Das rote Bauhaus Eine Geschichte von Hoffnung und Scheitern
Text: Brosowsky, Bettina Maria
Das rote Bauhaus Eine Geschichte von Hoffnung und Scheitern
Text: Brosowsky, Bettina Maria
Bis lange nach seinem Tod hat Walter Gropius die internationale Rezeption des Bauhauses dominiert. Schon Hannes Meyer, seinen Nachfolger als Direktor der Institution und überzeugten Klassenkämpfer, zu würdigen und so zu seiner Rehabilitierung beizutragen, wagte selbst die DDR nur zaghafte Versuche, etwa 1980 mit der Herausgabe seiner Schriften, Briefe und Projekte. Mit reichlich Vorlauf zum großen 100-jährigen Jubiläum des Bauhauses 2019 hat nun die Düsseldorfer Architektin und Autorin Ursula Muscheler einen bislang ausgeblendeten Aspekt beleuchtet, nämlich das Wirken und Scheitern westeuropäischer Architekten des Neuen Bauens, auch des Bauhauses, nach 1930 in der Sowjetunion. Neben Pionieren der ersten Stunde wie der 17-köpfigen Gruppe um Ernst May, Margarethe Schütte-Lihotzky und Mart Stam aus dem Neuen Frankfurt, die mit guten Gehältern, zusätzlichen Valuta und Privilegien im täglichen Leben nach Moskau angeworben wurden, kamen, wenn auch nur minimal später, weitere Architekten zu deutlich schlechteren Konditionen nach Russland. So Hannes Meyer, der eine Schar seiner ehemaligen Studenten nachholte, um mit ihnen als Bauhaus-Stoßbrigade Rot Front im Volkskommissariat der Schwerindustrie Lehranstalten und technische Hochschulen zu projektieren. Sie alle trieb sowohl die euphorische Erwartung eines gigantischen industriellen wie gesellschaftlichen Aufbruchs mit entsprechend umfangreichen Baumaßnahmen ins nachrevolutionäre Russland, aber auch die existentielle Not im Westeuropa der Weltwirtschaftskrise. Margarethe Schütte-Lihotzky beispielsweise hatte als Doppelverdienerin ihre Stelle am Frankfurter Hochbauamt aufgeben müssen, weil ihr Mann dort ebenfalls tätig war – ein noch privilegiertes Los.

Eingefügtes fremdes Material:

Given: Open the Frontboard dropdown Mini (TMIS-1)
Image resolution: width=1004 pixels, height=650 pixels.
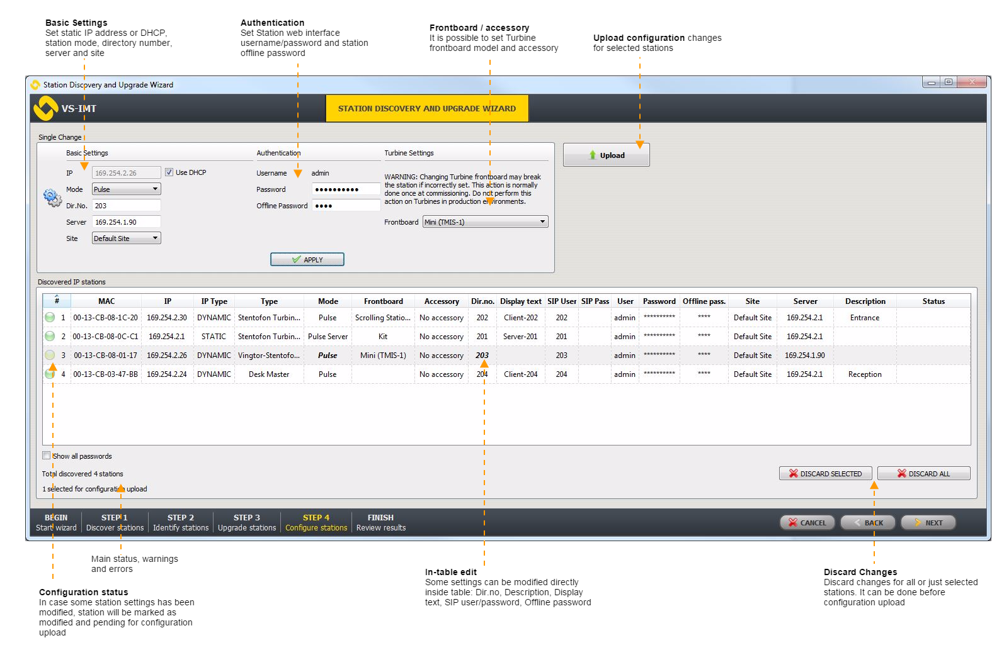Looking at the screenshot, I should [x=485, y=222].
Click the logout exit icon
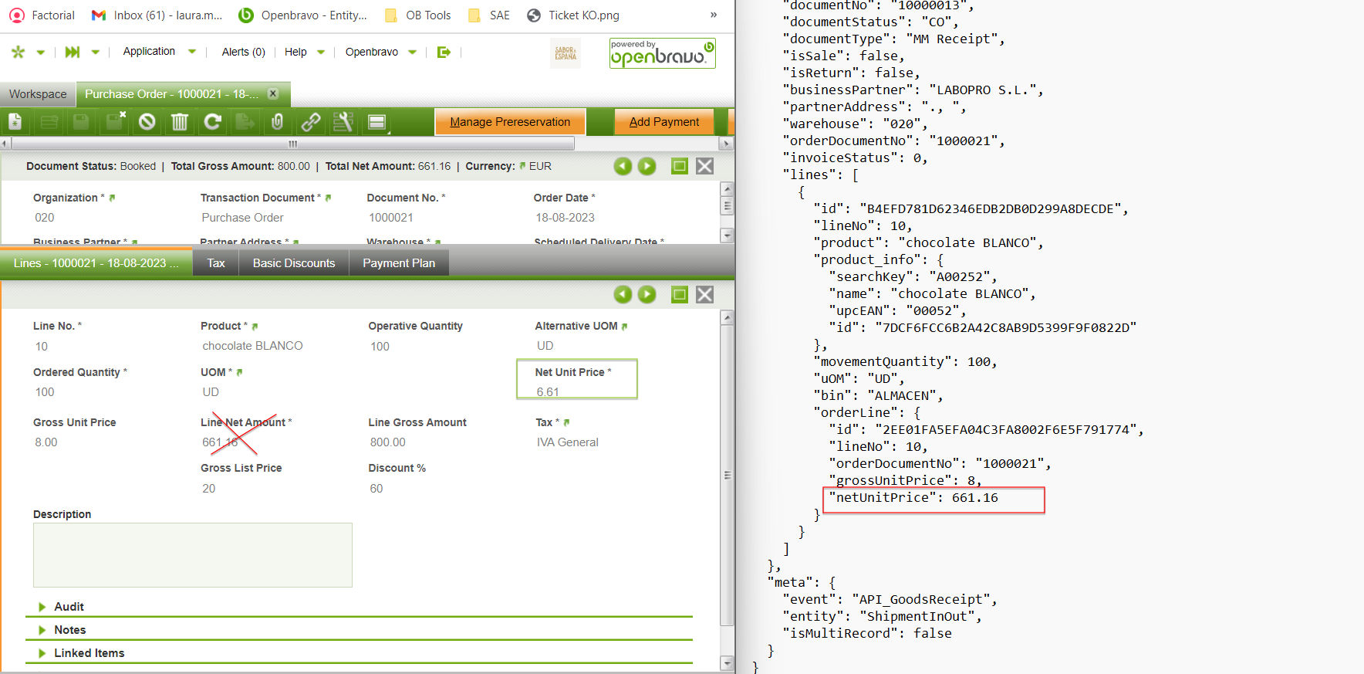 pos(444,52)
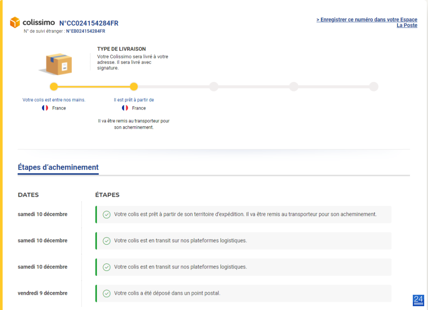Image resolution: width=428 pixels, height=310 pixels.
Task: Click the cardboard parcel illustration
Action: point(57,64)
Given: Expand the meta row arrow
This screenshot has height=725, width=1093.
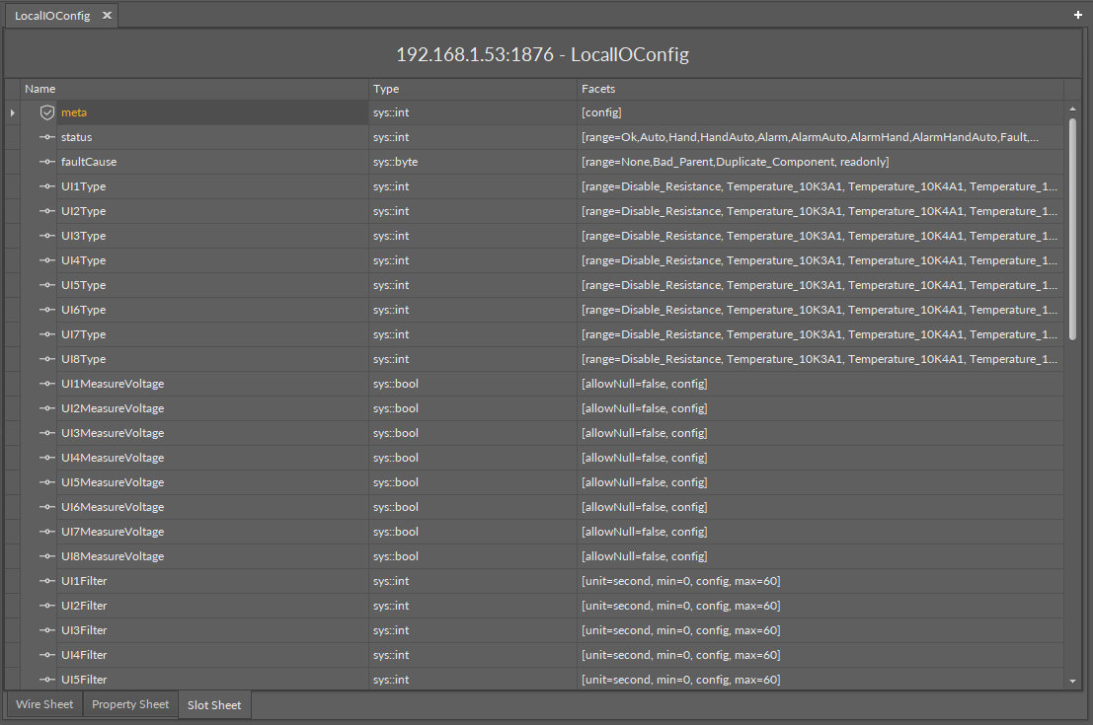Looking at the screenshot, I should point(13,112).
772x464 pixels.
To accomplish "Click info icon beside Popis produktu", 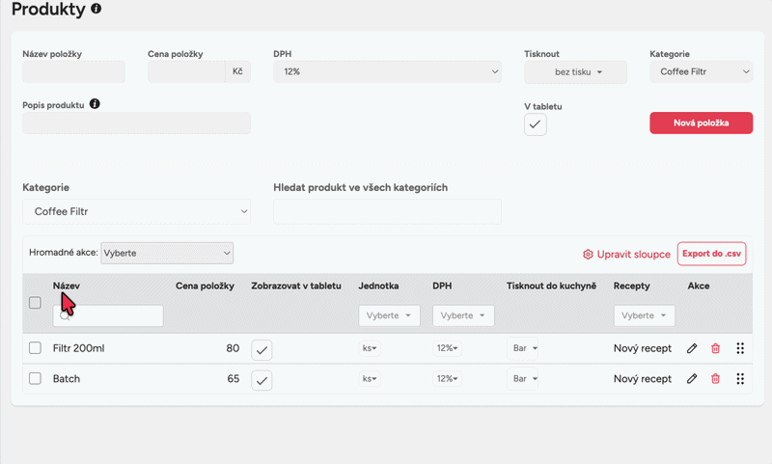I will click(95, 103).
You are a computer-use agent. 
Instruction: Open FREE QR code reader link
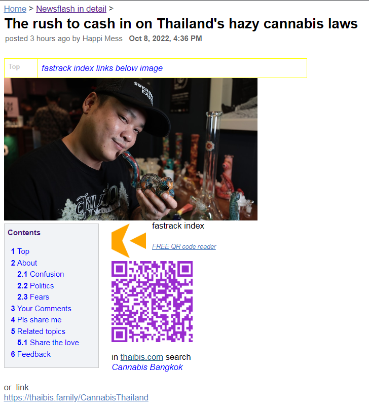pos(184,246)
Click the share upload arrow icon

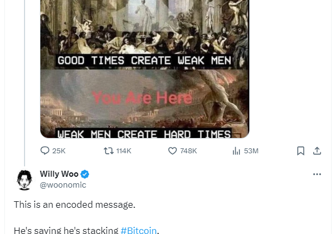tap(317, 151)
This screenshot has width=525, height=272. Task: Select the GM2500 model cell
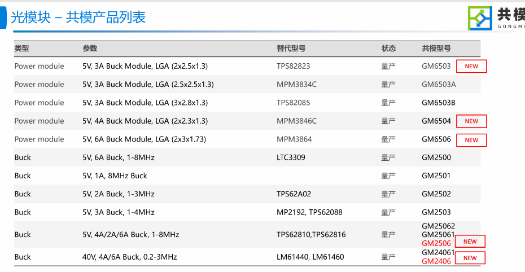tap(436, 157)
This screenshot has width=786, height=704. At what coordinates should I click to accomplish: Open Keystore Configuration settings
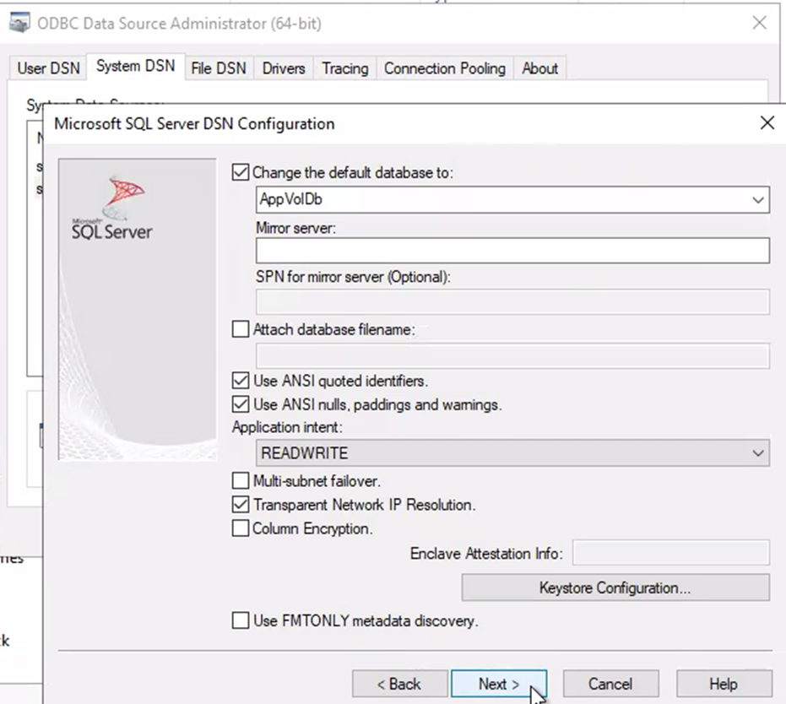tap(615, 588)
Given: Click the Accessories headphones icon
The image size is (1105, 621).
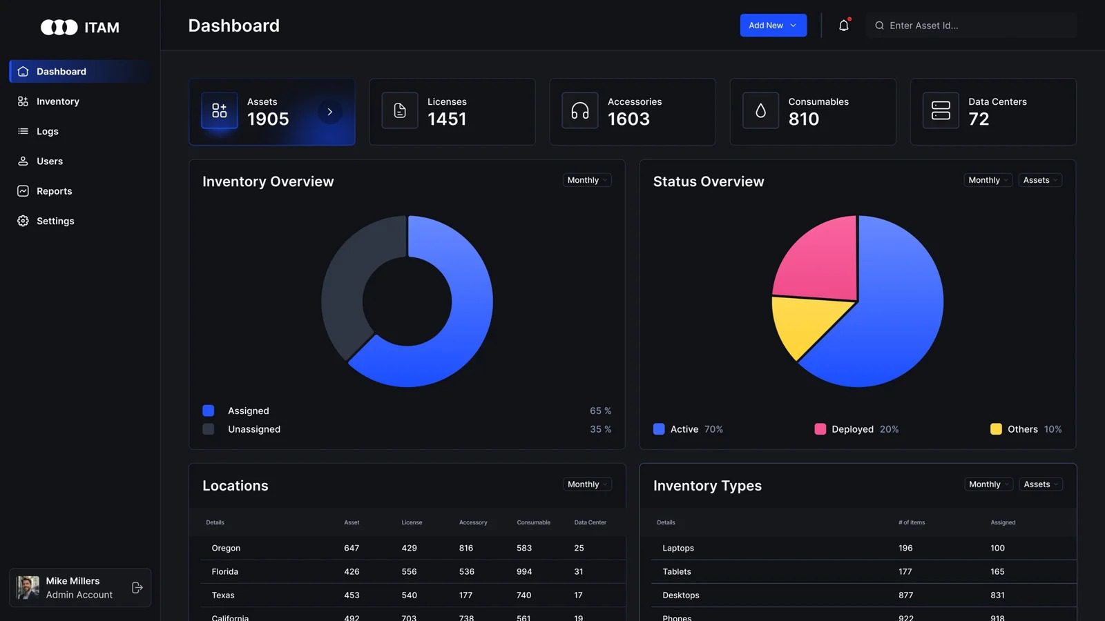Looking at the screenshot, I should pyautogui.click(x=580, y=110).
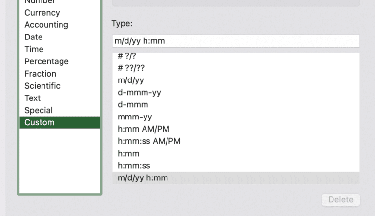
Task: Choose Accounting in the category list
Action: [x=46, y=25]
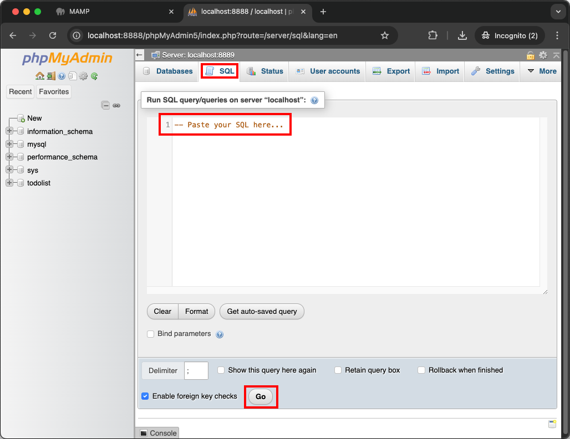Image resolution: width=570 pixels, height=439 pixels.
Task: Click the Get auto-saved query button
Action: tap(262, 312)
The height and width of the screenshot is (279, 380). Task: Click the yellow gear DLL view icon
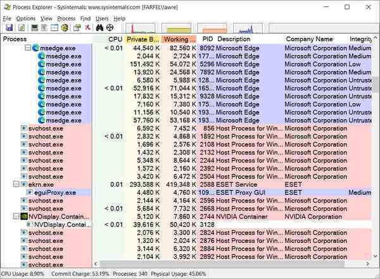[x=64, y=28]
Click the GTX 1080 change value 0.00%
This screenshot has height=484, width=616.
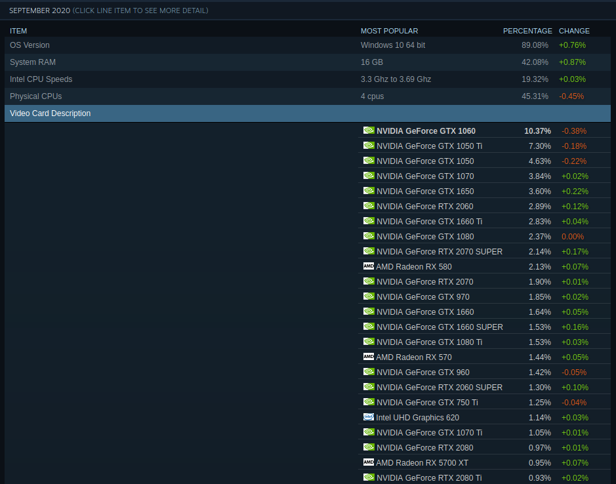(x=573, y=237)
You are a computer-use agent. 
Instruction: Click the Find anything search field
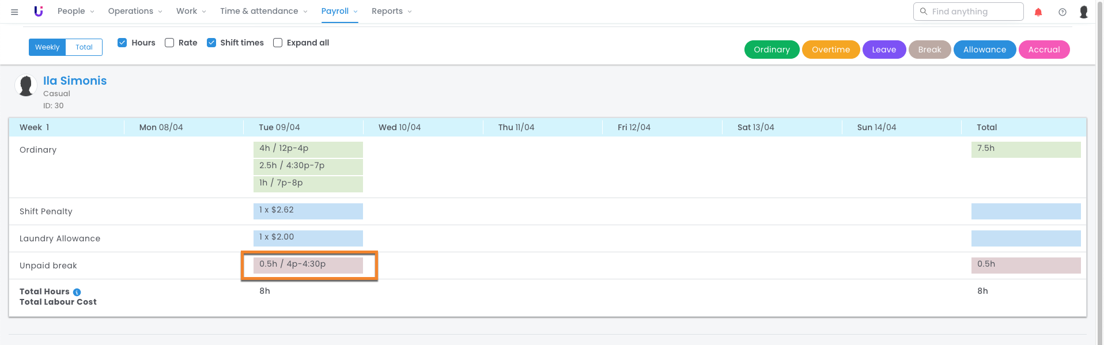coord(968,12)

Muscheler folgt den vielen Schicksale auch weniger prominenter Architekten und ihrer Angehörigen, die recht schnell von den realen Lebens- und Arbeitsbedingungen, hier besonders der mangelhaften Qualität bautechnischer Umsetzung, desillusioniert waren und zudem in die ideologischen Mühlen der Sowjetunion gerieten. Gleichwohl wurden weder Ernst May noch Hannes Meyer müde, auf ihren Vortragsreisen in den Westen – beide sprachen beispielsweise 1931 vor vollen Häusern – von den Erfolgen westlicher Planungskonzepte in der Sowjetunion zu berichten. Die sowjetische Kritik richtete sich da aber bereits gegen eine Unfähigkeit der ausländischen Spezialisten und ihre seelen- wie schmucklosen Zeilenbau-Konzepte. Nach der Machtergreifung Hitlers sowie unter dem sich ausweitenden Terror Stalins verschärfte sich die Situation. Und selbst wem es noch rechtzeitig gelang, die Sowjetunion zu verlassen, sah man sich wie May, Schütte-Lihotzky oder Meyer anschließend mit einer weltweiten Odyssee des Exils konfrontiert. Wer blieb, geriet unter Spionage- und Sabotageverdacht, wurde zu Straflager verurteilt oder hingerichtet, so wie die ehemalige Bauhaus-Chefsekretärin Margarete Mengel. Ihr Sohn – Vater war Hannes Meyer – wuchs unter falschem Namen in einem Hein für kriminelle Jugendliche auf, erfuhr erst 1993 vom gewaltsamen Tod seiner Mutter und kam 1994 als Spätaussiedler nach Deutschland.
Die von Muscheler akribisch und mit viel Empathie kontextualisierten Biografien lesen sich spannend wie ein Krimi, erzählen vom Hoffen, erschöpfenden Arbeiten und Scheitern einer enthusiastischen Avantgarde. Die wissenschaftliche Aufarbeitung dieses Kapitels europäischer Architekturgeschichte dürfen sie aber nicht ersetzen.